[Data extracted from a collection]
※

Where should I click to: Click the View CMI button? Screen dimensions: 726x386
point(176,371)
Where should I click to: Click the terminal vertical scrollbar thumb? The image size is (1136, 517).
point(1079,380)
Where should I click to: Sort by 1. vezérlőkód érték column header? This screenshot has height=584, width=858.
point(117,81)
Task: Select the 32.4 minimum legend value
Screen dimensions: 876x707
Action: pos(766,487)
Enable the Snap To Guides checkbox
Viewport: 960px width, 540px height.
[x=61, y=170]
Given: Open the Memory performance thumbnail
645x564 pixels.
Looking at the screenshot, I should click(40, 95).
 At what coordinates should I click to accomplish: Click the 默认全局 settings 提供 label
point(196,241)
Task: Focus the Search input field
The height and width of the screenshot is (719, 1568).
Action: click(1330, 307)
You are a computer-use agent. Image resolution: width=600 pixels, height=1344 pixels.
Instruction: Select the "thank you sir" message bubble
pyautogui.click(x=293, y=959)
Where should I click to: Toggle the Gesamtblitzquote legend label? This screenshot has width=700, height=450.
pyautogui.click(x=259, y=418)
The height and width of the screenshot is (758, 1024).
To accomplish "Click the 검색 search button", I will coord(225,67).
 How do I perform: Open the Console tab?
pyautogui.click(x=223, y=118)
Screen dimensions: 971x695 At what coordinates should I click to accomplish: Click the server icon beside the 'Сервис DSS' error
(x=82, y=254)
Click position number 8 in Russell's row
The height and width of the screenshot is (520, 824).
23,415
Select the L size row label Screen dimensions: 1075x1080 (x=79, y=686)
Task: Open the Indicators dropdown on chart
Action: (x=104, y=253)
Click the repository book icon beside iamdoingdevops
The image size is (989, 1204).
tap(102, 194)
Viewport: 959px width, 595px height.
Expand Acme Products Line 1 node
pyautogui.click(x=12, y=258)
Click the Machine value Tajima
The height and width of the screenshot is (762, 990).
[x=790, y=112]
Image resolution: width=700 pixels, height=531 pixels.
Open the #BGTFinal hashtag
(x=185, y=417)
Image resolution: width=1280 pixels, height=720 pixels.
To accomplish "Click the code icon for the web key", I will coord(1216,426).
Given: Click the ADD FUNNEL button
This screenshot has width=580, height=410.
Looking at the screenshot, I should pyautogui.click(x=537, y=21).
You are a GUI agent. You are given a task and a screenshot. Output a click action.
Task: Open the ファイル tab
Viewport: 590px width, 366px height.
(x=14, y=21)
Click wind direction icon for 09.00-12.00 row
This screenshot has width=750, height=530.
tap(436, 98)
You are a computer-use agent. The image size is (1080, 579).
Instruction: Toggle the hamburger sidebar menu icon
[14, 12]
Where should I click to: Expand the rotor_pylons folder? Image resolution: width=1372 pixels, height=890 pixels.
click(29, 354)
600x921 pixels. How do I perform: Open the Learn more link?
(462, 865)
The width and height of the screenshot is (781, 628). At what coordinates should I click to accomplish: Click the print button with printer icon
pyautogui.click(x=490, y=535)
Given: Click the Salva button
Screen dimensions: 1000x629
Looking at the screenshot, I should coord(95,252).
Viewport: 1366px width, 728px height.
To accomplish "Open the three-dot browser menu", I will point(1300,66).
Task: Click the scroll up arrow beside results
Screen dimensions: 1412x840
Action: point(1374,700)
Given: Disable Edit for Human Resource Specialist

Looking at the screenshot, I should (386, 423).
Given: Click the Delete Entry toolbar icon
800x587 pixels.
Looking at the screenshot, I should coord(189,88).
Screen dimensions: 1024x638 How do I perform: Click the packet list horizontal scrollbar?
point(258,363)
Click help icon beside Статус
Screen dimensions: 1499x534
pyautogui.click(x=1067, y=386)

※

# TASK DESCRIPTION
The answer must be every line from the records above that contains the word "computer", copied out.

# FINISHED EXERCISE
You are a computer-use agent. Image resolution: width=600 pixels, height=1344 pixels.
You are a computer-use agent. The image size is (1080, 579).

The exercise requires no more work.